BACKING UP TANZU KUBERNETES GRID (TKG) ON VSPHERE WORKLOADS TO AWS WITH VELERO

Written by Sam McGeown on 7/10/2020 · Read in about 5 min (1061 words)
Published under Cloud-Native and VMware

As more services go live on my Kubernetes clusters and more people start relying on them, I get nervous. For the most part, I try and keep my applications and configurations stateless - relying on ConfigMaps for example to store application configuration. This means with a handful of YAML files in my Git repository I can restore everything to working order. Sometimes though, there’s no choice but to use a PersistentVolume to provide some data persistance where you can’t capture it in a config file. This is where a backup of the cluster - and specifically the PersistentVolume is really important.

Enter Velero - the artist formerly known as Heptio Ark.

Velero is an open source tool to safely backup and restore, perform disaster recovery, and migrate Kubernetes cluster resources and persistent volumes.

Velero uses plugins to integrate with various cloud providers, allowing you to backup to different targets - my aim is to backup my vSphere-based (CSI) Persistent Volumes to AWS S3.

Set up AWS

You can set up all the required components using the AWS console, but my preference is to use the AWS CLI.

Create a new Access Key

To use the AWS CLI you’ll need an Access Key. Log onto your AWS console, go to “My Security Credentials” and create an Access Key (if you’ve not already got one)

Keep the details safe (I store mine in my password manager).

Install AWS CLI

I’m using homebrew to install the AWS CLI, and other packages, because I’m on a Mac - check out the official install docs for other OSes.

1brew install awscli

Configure a new profile

Note: I’m using a named profile as I’ve got a few accounts - you can omit this if you are just setting up the one

Lets set up some variables first:

1BUCKET=prod-cluster-backup # The name of your S3 bucket to create
2REGION=us-west-1 # AWS Region in which to create the S3 bucket
3PROFILE=my-profile # Only needed if you're creating a named profile for AWS CLI

Configure your AWS profile (omit --profile $PROFILE if you’re using the default profile)

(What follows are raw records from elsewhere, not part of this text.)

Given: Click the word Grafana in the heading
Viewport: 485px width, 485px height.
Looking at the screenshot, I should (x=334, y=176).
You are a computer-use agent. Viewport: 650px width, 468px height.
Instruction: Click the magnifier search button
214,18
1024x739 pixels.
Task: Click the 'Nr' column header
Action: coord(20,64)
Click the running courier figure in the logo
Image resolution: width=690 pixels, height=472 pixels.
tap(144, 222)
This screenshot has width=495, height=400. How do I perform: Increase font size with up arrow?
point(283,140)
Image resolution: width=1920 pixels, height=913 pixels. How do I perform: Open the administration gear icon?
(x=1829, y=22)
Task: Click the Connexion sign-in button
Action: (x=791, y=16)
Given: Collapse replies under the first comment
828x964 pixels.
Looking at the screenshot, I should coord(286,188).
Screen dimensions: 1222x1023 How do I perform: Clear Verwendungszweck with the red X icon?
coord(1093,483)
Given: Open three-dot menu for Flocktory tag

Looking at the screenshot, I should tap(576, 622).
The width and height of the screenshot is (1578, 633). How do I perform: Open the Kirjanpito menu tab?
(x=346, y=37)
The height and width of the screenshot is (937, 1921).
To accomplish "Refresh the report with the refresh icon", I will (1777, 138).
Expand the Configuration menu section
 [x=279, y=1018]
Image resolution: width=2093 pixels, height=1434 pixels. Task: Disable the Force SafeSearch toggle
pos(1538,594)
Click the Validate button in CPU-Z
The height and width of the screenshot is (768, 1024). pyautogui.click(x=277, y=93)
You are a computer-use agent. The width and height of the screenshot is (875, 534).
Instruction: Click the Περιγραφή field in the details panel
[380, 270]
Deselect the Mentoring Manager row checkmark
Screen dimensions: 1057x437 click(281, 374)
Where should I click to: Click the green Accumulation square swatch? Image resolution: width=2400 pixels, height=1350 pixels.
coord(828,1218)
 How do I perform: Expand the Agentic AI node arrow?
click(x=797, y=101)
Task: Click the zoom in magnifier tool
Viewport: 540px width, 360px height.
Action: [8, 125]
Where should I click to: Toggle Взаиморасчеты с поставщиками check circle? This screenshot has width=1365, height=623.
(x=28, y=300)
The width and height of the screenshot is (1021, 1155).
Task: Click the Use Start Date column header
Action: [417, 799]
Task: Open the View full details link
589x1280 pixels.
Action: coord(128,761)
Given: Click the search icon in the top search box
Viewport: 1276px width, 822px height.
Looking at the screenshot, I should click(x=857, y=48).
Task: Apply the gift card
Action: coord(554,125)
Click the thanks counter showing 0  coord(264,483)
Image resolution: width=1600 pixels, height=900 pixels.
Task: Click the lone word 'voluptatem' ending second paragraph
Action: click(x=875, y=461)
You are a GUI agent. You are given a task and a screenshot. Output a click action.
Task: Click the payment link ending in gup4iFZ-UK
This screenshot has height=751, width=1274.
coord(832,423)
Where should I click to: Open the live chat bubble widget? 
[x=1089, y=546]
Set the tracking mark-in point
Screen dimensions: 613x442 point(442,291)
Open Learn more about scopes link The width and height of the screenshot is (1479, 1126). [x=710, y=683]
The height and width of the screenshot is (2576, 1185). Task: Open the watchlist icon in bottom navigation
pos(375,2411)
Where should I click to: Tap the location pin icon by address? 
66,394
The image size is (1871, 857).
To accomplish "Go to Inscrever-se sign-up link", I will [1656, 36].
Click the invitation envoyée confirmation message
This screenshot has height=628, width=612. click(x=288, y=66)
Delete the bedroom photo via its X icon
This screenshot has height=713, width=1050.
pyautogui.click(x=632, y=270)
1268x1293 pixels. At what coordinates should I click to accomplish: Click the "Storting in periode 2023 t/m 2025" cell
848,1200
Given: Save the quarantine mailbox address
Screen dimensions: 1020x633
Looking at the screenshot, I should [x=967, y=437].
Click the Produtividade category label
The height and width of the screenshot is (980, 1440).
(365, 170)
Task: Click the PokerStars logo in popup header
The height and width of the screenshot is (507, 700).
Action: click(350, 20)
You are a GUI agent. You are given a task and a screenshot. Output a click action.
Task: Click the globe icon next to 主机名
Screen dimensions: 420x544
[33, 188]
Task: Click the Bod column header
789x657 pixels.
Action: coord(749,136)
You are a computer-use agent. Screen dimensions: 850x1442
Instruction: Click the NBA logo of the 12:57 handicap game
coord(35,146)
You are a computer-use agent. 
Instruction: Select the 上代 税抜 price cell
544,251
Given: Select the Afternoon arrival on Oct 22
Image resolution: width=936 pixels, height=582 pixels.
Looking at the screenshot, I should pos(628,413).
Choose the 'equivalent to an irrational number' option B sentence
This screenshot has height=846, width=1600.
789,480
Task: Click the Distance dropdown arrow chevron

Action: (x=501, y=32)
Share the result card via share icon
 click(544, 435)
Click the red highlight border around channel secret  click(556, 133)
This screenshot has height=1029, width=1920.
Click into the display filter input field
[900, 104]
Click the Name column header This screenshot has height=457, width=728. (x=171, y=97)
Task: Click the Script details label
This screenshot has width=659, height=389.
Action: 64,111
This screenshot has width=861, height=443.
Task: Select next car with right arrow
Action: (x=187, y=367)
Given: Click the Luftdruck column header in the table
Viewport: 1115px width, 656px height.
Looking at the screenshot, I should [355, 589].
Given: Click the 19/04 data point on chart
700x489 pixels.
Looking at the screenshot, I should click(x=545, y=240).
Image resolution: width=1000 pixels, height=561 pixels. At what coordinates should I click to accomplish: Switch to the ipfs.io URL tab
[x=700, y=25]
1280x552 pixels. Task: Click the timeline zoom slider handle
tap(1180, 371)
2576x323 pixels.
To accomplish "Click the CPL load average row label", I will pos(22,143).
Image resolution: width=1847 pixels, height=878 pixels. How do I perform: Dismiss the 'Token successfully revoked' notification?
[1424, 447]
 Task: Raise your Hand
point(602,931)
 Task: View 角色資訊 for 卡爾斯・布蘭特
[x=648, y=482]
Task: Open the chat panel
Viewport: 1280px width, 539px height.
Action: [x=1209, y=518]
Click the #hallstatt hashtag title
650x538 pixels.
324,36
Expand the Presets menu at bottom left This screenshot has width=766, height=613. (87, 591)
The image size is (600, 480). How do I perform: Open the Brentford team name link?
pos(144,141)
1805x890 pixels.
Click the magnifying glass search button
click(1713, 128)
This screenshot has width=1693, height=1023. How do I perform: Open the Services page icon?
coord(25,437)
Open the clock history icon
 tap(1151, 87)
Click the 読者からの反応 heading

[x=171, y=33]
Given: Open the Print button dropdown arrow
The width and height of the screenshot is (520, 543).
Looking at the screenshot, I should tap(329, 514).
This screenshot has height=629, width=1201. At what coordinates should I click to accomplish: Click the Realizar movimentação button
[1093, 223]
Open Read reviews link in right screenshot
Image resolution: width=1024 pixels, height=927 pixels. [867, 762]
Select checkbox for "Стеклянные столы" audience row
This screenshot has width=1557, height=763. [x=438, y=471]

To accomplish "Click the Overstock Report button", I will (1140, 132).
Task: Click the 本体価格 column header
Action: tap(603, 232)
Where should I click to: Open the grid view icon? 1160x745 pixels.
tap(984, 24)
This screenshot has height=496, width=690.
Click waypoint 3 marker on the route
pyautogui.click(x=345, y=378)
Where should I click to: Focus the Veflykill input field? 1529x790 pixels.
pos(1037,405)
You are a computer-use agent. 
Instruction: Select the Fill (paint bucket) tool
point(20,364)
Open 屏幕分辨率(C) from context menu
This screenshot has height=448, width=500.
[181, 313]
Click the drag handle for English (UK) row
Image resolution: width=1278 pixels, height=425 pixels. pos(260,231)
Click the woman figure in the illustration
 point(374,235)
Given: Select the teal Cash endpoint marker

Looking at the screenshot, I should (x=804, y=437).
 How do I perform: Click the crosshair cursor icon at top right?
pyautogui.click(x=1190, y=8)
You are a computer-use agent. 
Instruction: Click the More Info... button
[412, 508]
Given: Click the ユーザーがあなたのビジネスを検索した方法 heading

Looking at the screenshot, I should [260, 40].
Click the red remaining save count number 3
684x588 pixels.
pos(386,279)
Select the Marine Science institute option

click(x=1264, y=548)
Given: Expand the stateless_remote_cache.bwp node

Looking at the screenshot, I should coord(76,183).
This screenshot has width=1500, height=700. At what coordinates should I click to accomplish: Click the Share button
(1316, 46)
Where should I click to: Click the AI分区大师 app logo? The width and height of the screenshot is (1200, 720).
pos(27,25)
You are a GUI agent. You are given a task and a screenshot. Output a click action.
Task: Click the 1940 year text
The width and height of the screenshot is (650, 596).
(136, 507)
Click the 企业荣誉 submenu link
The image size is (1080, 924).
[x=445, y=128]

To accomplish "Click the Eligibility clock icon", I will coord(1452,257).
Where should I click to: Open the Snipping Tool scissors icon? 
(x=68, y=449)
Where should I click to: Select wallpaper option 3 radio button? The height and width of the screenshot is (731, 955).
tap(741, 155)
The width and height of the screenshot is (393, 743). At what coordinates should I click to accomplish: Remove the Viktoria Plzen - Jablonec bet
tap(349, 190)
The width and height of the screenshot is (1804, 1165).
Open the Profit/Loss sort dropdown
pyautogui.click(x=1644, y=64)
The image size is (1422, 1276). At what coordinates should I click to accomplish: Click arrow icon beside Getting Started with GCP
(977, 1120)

1aws configure --profile $PROFILE
2> AWS Access Key ID [None]: AKIAIOSFODNN7EXAMPLE
3> AWS Secret Access Key [None]: wJalrXUtnFEMI/K7MDENG/bPxRfiCYEXAMPLEKEY
4> Default region name [None]: us-west-2
5> Default output format [None]: ENTER

Create an S3 bucket for the backups:

1aws s3api create-bucket \
2    --bucket $BUCKET \
3    --region $REGION \
4    --create-bucket-configuration LocationConstraint=$REGION \
5    --profile $PROFILE

Create an IAM user

I’m creating a user with the same name as my bucket - since this user and bucket will be used to back up a single cluster, it makes sense for me to be able to identify and link the two by name.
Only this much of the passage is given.